Friedman's basic claim was that inflation has always been caused by a more rapid increase in the quantity of money than in output. This is not to say that printing money automatically causes inflation.
The velocity of money is not constant? Big deal! Nobody said, it must be. Friedman said 'it tends to be', but this doesn't alter the argument anyway. How far can it fall? Zero? Probably not. Ex post, the basic equation of the quantity theory of money is tautological. So, nowhere to go, nowhere to hide.
As for the timeline: Friedman's famous book 'A Monetary History of the United States' was published in 1963 - quite some time before the alleged breakdown of monetarism.
What happened in the last 30 years? I don't know for sure. A smart business school professor once told me that if you don't know the answer in a classroom, it's usuall (a) China or (b) the internet. In this case, I would pick (a).
Fun fact: The term monetarism was (as far as I know) coined not be Milton Friedman but by Karl Brunner.
Map the S&P 500 against the M2 Money Supply. Now, do the same for housing prices. Notice the correlation? Consider also that the CPI has been underreporting for decades. Guess what? Money printing causes inflation.
There is a huge difference between asset prices and inflation.
Monetarists claim that expanding monetary base increases consumer price inflation not asset prices. That is empirically wrong.
I don’t dispute that increasing the monetary base increases asset prices like stocks or houses but that is not what monetarists claim and it is something different from claiming that printing money causes inflation.
Overall, I find it interesting how fervently some people try to defend this theory because it makes intuitive sense even though it is empirically falsified.
As a trained physicist, I find this very curious. In science the rule is that any theory that is empirically violated is abandoned in favour of a theory that better explains the real world.
In economics, this kind of evidence-based behaviour is unfortunately too often lacking. Instead of trying to develop a better theory of inflation we are spending decades trying to rescue monetarism and come up with ever changing excuses why the data doesn’t fit the theory. This makes no sense to me.

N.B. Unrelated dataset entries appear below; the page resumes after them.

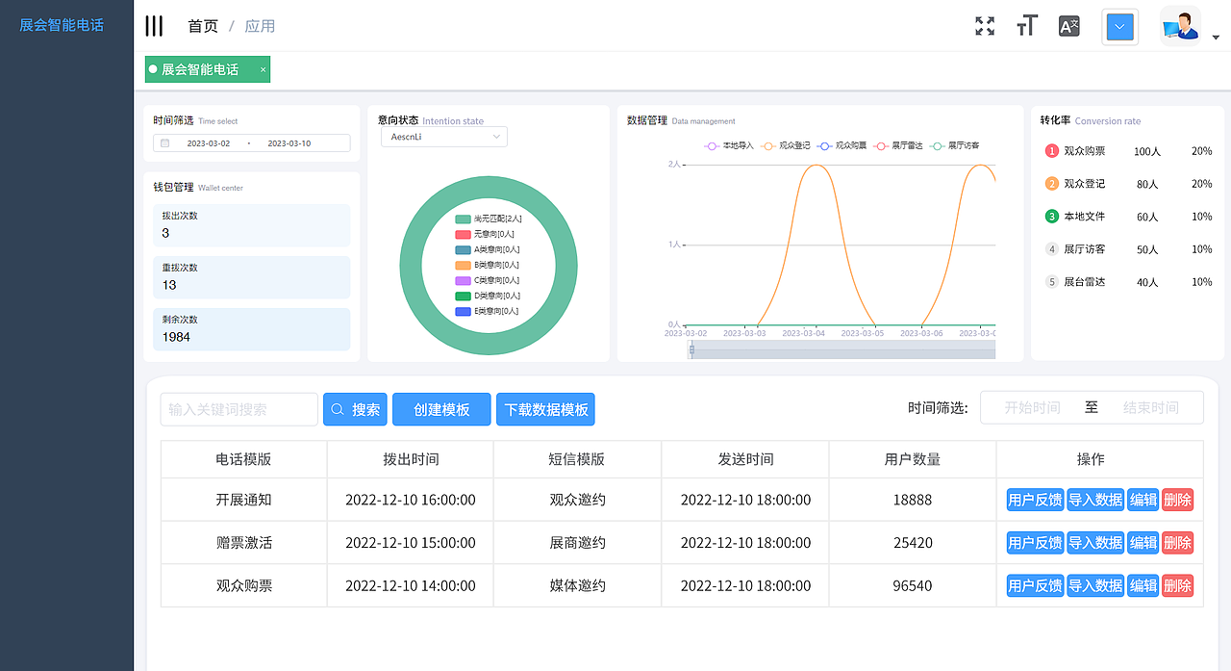Open the AescnLi intention state dropdown
This screenshot has height=671, width=1231.
click(x=443, y=136)
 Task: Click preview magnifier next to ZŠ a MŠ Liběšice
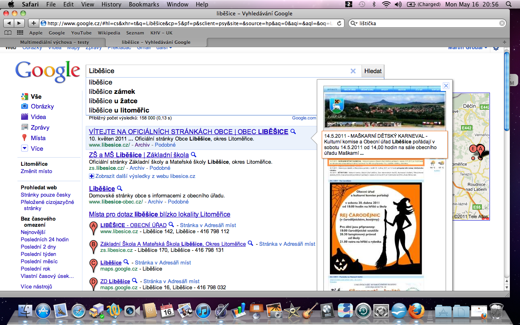(194, 155)
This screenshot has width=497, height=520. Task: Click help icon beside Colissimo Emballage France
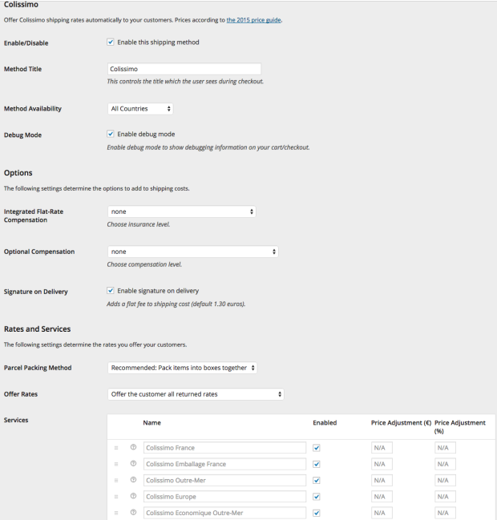pyautogui.click(x=133, y=464)
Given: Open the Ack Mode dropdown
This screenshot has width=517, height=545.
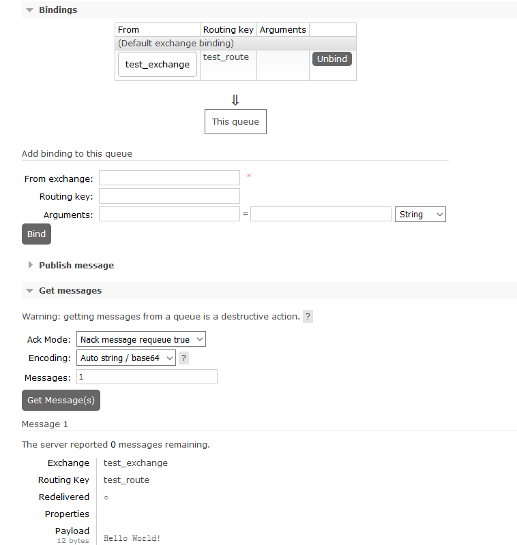Looking at the screenshot, I should tap(141, 339).
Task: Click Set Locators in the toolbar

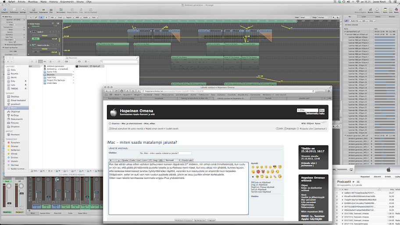Action: tap(60, 10)

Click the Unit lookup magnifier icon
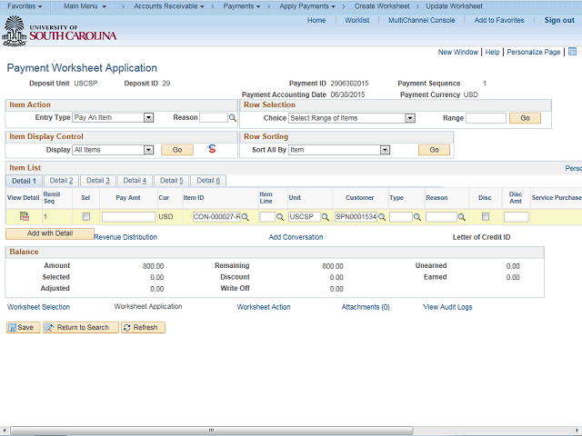[x=326, y=217]
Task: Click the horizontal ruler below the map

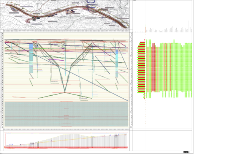Action: click(x=67, y=31)
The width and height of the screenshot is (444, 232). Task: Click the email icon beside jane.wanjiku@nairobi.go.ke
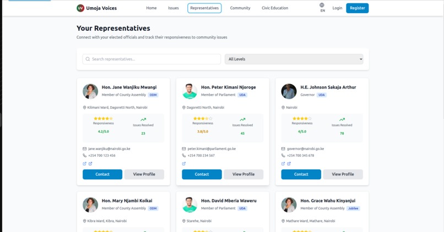[x=84, y=148]
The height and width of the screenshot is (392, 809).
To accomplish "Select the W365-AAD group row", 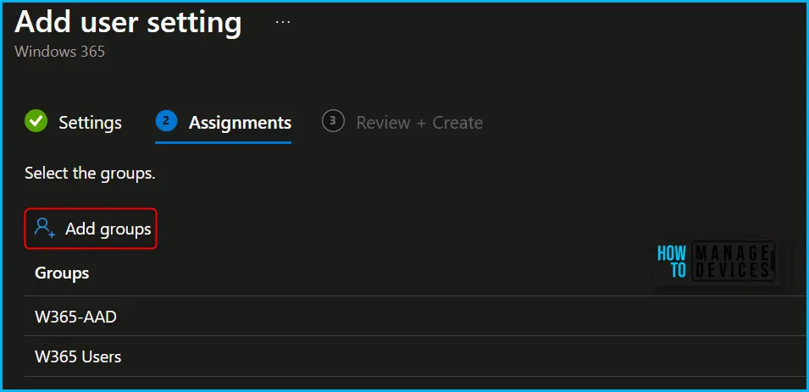I will [x=416, y=316].
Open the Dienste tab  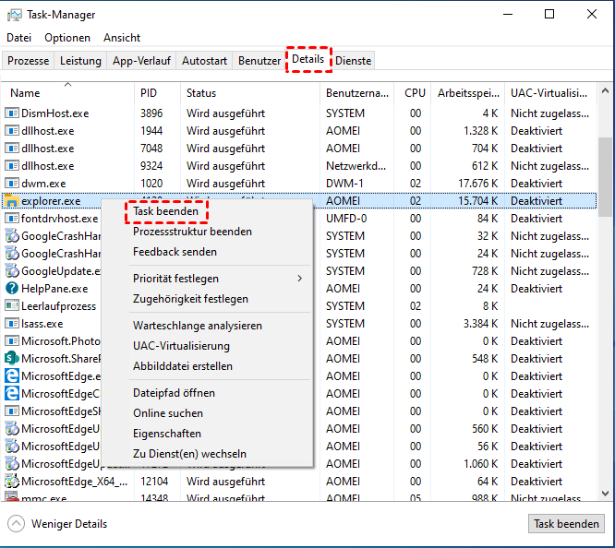tap(354, 61)
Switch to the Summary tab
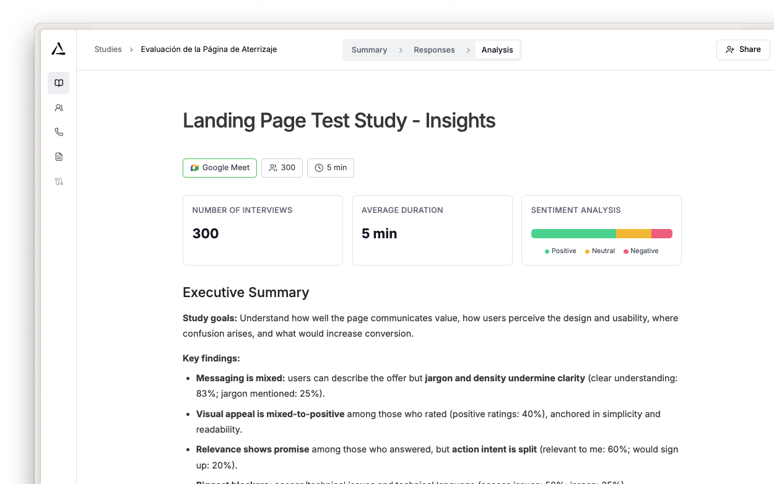 [369, 50]
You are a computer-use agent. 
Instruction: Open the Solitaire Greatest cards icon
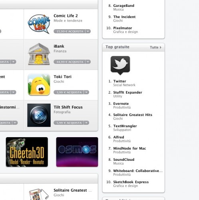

First, do we not have to buy assets like housing? Secondly, Shaddow Stats can be off while still realizing hedonic adjustments are skewing the CPI numbers and can be manipulated.
I think that your statement that we really don‘t know what drives inflation is refreshingly candid and honest. I must say that i only came across your blog some months ago and find it very educating and informative.
The regression analysis charts shed light on trends in many of the developed world economies, which share common economic characteristics, which are, i think, determinative of how money supply is soaked up without leading (bar some exogenous catalyst and bar irresponsible government expenditure) to inflationary conflagration.
I expect the conclusion would change if you included inflation in the price of financial assets as "inflation." The nature of the inflation was the result of more wealth flowing to the already wealthy. When money flows are directed to the lower and middle classes, as during the pandemic or during the heyday of unions, that is when you get CPI inflation.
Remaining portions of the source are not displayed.